The value of money

My mate asked me to sell his stamp collection and during a bit of research I came across this snippet. it made me remember previous posts about driver training, When I learned to drive it cost me a months wages, much as it does today, but looking at this we are much better off now

I shall now digress because this is interesting and amazing: As late as the early 1960s, children could buy four (very non-pc - since the wrapper carried a picture of a black boy’s face) ‘blackjack’ chews, or ‘fruit salads’, each one individually wrapped and utterly delicious, for a single penny. With a pound you could probably have bought the entire blackjack and fruit salad stock of the shop, since this would have translated into nine-hundred-and-sixty individually wrapped chew sweets. A strange quirk (circa 1962-64) meant that despite the price being four-for-a-penny it was impossible to buy just a single blackjack or fruit salad chew because the farthing coin was withdrawn in 1961.

And digressing further, my Dad remembers circa 1945 being able to buy big sticky currant buns costing one penny each - that’s one two-hundred-and-fortieth of a pound each. A pound would have bought 240 sticky currant buns. Cigarettes were one shilling - a bob - for a pack of twenty, in fact the cheaper brands in vending machines had a ha’penny change in each pack because they only cost elevenpence-hayp’ney. So a pound would have bought twenty packets of 20 cigarettes. Of course wages were a lot lower too. At the end of the war, 1945, a national service conscript soldier’s pay was around four shillings a day, or twenty-eight bob a week. Around 1950 a bank clerk earned about five pounds a week, so perhaps spending a fifth of your weekly wages on 240 sticky penny buns would not have made particularly good sense…

I found this interesting as nowadays, four packet of ■■■■ costing £5.60 would still leave you with some wages left over, unlike the soldier who smoked 80 ■■■■ per day. 4/-

An agricultural worker in 1960 earned £8 8s/4d per week according to the NFU

The average wage now is showing at £442 per week (23k)

My mate just reminded me a new 1960 Austin Mini Van was £360

Malc, if you can remember buying four Black Jacks for a penny, then you might remember buying a Wagon Wheel for a threepenny bit. At the time they seemed like the size of a wagon wheel, have you seen the size of them nowadays :cry: I have seen bigger wheel bearings or am I just looking back while I am wearing my rose coloured magnifying glasses :laughing:

Regards Steve.

mushroomman:
Malc, if you can remember buying four Black Jacks for a penny, then you might remember buying a Wagon Wheel for a threepenny bit. At the time they seemed like the size of a wagon wheel, have you seen the size of them nowadays :cry: I have seen bigger wheel bearings or am I just looking back while I am wearing my rose coloured magnifying glasses :laughing:

Regards Steve.

I didn’t waste my pocket money on black jacks. If we pooled resources we could buy 2 Woodbines and 2 matches in a little packet or we could get Players loose in a bag

How times have changed, I told my kids that I never used a phone until after leaving school. I suppose most of my class mates were the same. Had a paper round 6 mornings a week pay was 10 shillings or 50 pence.

alamcculloch:
How times have changed, I told my kids that I never used a phone until after leaving school. I suppose most of my class mates were the same. Had a paper round 6 mornings a week pay was 10 shillings or 50 pence.
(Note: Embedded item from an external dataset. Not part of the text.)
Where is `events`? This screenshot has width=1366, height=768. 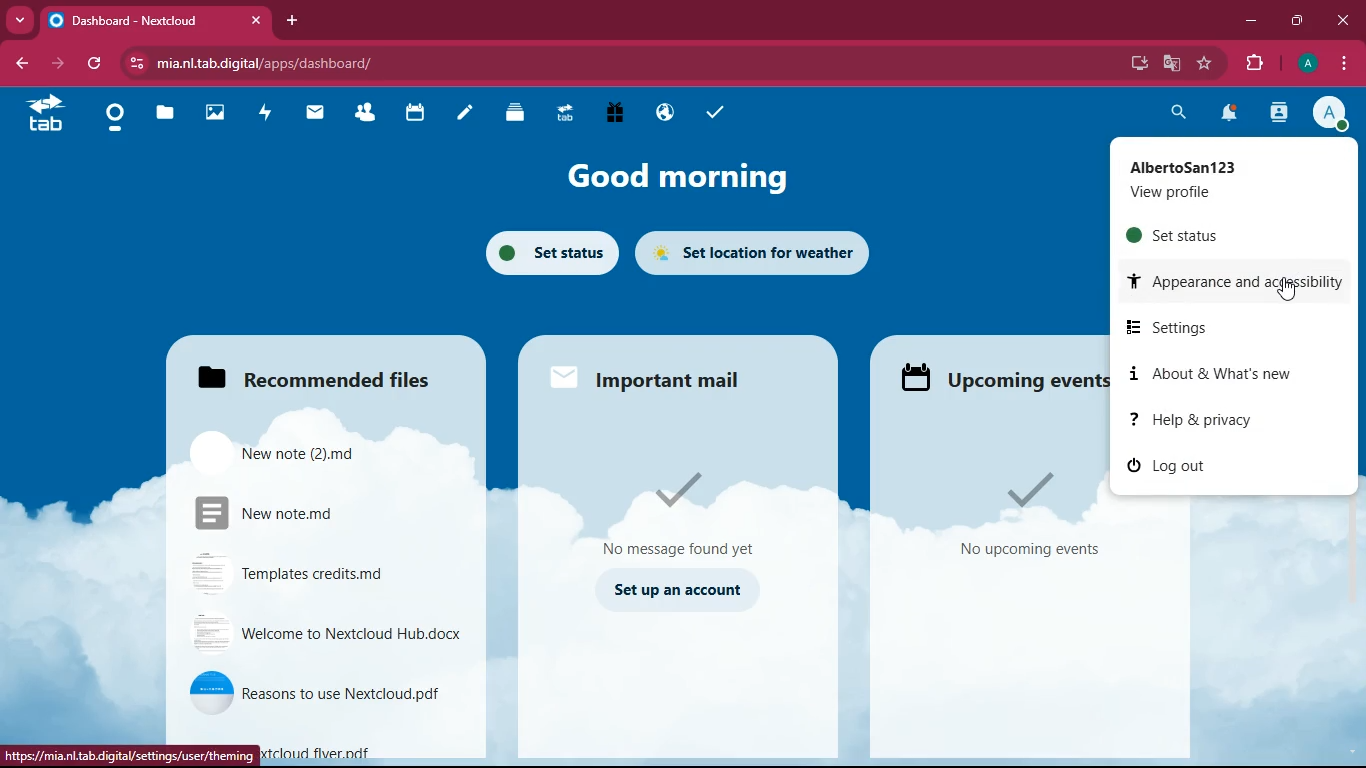
events is located at coordinates (1030, 516).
We were exploited Alam :frowning: , I received ten Bob a week for doing five morning paper rounds and then five rounds after school with the evening papers, Monday to Friday.
We could of earned more money climbing up chimneys before the Smokelees Fuel Act was passed :laughing: .

mushroomman:
Malc, if you can remember buying four Black Jacks for a penny, then you might remember buying a Wagon Wheel for a threepenny bit. At the time they seemed like the size of a wagon wheel, have you seen the size of them nowadays :cry: I have seen bigger wheel bearings or am I just looking back while I am wearing my rose coloured magnifying glasses :laughing:

Regards Steve.

Your hands were smaller :unamused: :smiley:

The hands are small er,but the bellies are bigger.